───── Dataset rows

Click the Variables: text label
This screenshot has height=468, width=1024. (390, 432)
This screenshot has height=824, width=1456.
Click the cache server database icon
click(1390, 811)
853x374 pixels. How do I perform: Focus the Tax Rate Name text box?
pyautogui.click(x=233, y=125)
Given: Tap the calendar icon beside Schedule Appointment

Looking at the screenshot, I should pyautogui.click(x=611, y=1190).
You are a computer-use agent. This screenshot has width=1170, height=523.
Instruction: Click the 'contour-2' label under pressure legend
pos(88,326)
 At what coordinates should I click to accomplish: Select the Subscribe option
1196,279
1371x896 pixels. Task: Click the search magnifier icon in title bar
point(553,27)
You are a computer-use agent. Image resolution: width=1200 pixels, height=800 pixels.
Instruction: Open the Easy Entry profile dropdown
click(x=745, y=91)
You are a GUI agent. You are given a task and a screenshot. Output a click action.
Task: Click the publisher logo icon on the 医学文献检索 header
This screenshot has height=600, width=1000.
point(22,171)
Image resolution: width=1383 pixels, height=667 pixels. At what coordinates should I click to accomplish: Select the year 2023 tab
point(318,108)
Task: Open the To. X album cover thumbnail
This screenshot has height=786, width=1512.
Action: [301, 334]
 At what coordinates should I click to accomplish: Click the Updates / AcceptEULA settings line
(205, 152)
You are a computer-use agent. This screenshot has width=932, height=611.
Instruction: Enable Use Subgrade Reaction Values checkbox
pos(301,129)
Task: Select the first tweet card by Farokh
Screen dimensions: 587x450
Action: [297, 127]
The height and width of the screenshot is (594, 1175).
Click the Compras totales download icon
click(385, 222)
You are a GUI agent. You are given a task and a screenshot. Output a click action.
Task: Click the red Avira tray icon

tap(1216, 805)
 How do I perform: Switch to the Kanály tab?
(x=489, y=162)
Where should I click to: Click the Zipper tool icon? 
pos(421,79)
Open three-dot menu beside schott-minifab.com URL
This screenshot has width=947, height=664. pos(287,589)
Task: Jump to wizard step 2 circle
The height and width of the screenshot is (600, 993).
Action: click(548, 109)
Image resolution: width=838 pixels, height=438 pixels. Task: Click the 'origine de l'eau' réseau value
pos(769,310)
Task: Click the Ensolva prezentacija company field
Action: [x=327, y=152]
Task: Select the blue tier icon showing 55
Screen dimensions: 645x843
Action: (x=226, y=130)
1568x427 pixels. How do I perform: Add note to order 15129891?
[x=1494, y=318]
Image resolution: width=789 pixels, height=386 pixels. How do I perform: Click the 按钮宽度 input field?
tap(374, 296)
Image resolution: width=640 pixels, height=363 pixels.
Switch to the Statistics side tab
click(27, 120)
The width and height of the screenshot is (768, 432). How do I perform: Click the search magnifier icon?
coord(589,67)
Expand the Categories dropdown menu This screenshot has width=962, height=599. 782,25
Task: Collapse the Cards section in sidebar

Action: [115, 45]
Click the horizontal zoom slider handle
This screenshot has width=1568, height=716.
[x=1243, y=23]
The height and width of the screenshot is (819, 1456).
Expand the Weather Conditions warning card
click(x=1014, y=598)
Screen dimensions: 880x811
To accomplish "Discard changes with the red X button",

──────────

Given request: Copy out the items from the line containing "has width=1170, height=523." through the line containing "point(318,108)", inclusive, reproducing each line as it appears.

Final result:
You are a computer-use agent. This screenshot has width=1170, height=523.
Instruction: Click the 'contour-2' label under pressure legend
pos(88,326)
 At what coordinates should I click to accomplish: Select the Subscribe option
1196,279
1371x896 pixels. Task: Click the search magnifier icon in title bar
point(553,27)
You are a computer-use agent. Image resolution: width=1200 pixels, height=800 pixels.
Instruction: Open the Easy Entry profile dropdown
click(x=745, y=91)
You are a GUI agent. You are given a task and a screenshot. Output a click action.
Task: Click the publisher logo icon on the 医学文献检索 header
This screenshot has height=600, width=1000.
point(22,171)
Image resolution: width=1383 pixels, height=667 pixels. At what coordinates should I click to accomplish: Select the year 2023 tab
point(318,108)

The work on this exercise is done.